I attended “Being Black in Venice” with Igiaba Scego and Shaul Bassi on October 18th and wow–that was one of the best two hours I’ve ever spent. It was a perfect addendum to the Race, Class, and Family in Contemporary Literature course (co-taught by Igiaba Scego), and it put a lot of things that we’ve covered in lecture into perspective. Coming into this semester, my conception of Italy was very narrow: I knew it as the land of the Renaissance, high fashion, pizza, pasta, and emotive, tan white people. The last facet was precisely why I never foresaw myself studying Italy or wanting to learn Italian in the first place; my work for the past several years has focused on the African diaspora (primarily in North and South America), but I never foresaw Italy as forming part of that narrative. However, after reading Adua, meeting Igiaba Scego for the first time, and listening to her and Bassi’s discussion, I realized that I was dead wrong. 

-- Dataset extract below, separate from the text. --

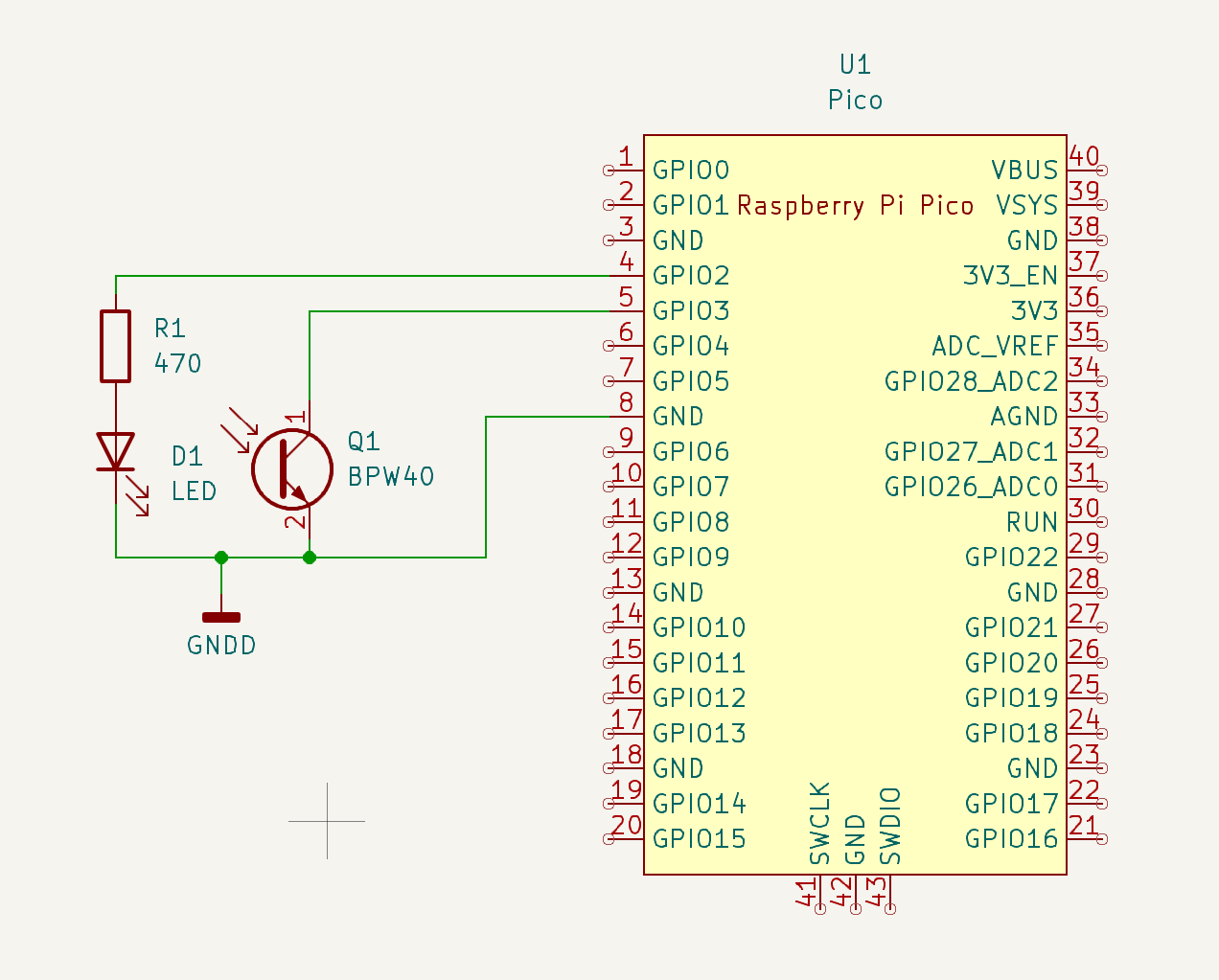
Task: Click pin 1 GPIO0 on the Pico
Action: (628, 170)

 Scego and Bassi opened the event with images of a black gondolier from the 15th century “Miracle of the Relic of the Cross at the Rialto Bridge” painting and a black servant in another around the same period. A ways after, they spoke about Shakespeare’s famous 17th century tragedy Othello, which centers on the life of a Moorish military commander in Venice. Outside of fiction, they mentioned Alessandro de’ Medici–the biracial grandson of Lorenzo de’ Medici, who served as the Duke of Florence in the 16th century. It is evident from these four examples that black people have been in Italy for a long time and, before colonization, were thought of positively and occupied positions of power. 

The story after colonization changed. Black people were conspicuous in Italian artwork, but in demeaning ways–as slaves submitting to the degrading treatment of their white masters. While I viewed this imagery as normal for what colonial empires produced at the time, what utterly shocked me was the recreation of black people’s heads into doorknobs and chandeliers. These images elicited a visceral reaction from me because they showcased the lack of humanity with which black people were regarded; they weren’t treated as thinking, feeling human beings, but rather as props and decorations. Artwork made of their bodies, as well as their bodies, could be bought, sold, and exchanged as presents, but only one was considered beautiful. 

When taken together, all these representations contradict the construction of Italy as a white nation. People of African descent have been in the country for centuries and have contributed significantly to the artistic, economic, political, and architectural landscape. These images also refute the Italian motif of “brava gente.” If Italy was completely innocent in the European colonial project, then how can one explain the racist monuments and their normalization within Italian society? How can one explain the turmoil in Italy’s former colonies that have sent waves of African immigrants to its borders? And, how can one explain the harsh discrimination that these immigrants and their offspring experience while trying to define where they fit within the nation? Scego and Bassi’s talk raised many important questions and was an incredible step in the right direction with respect to Italians reckoning with their colonial past and present.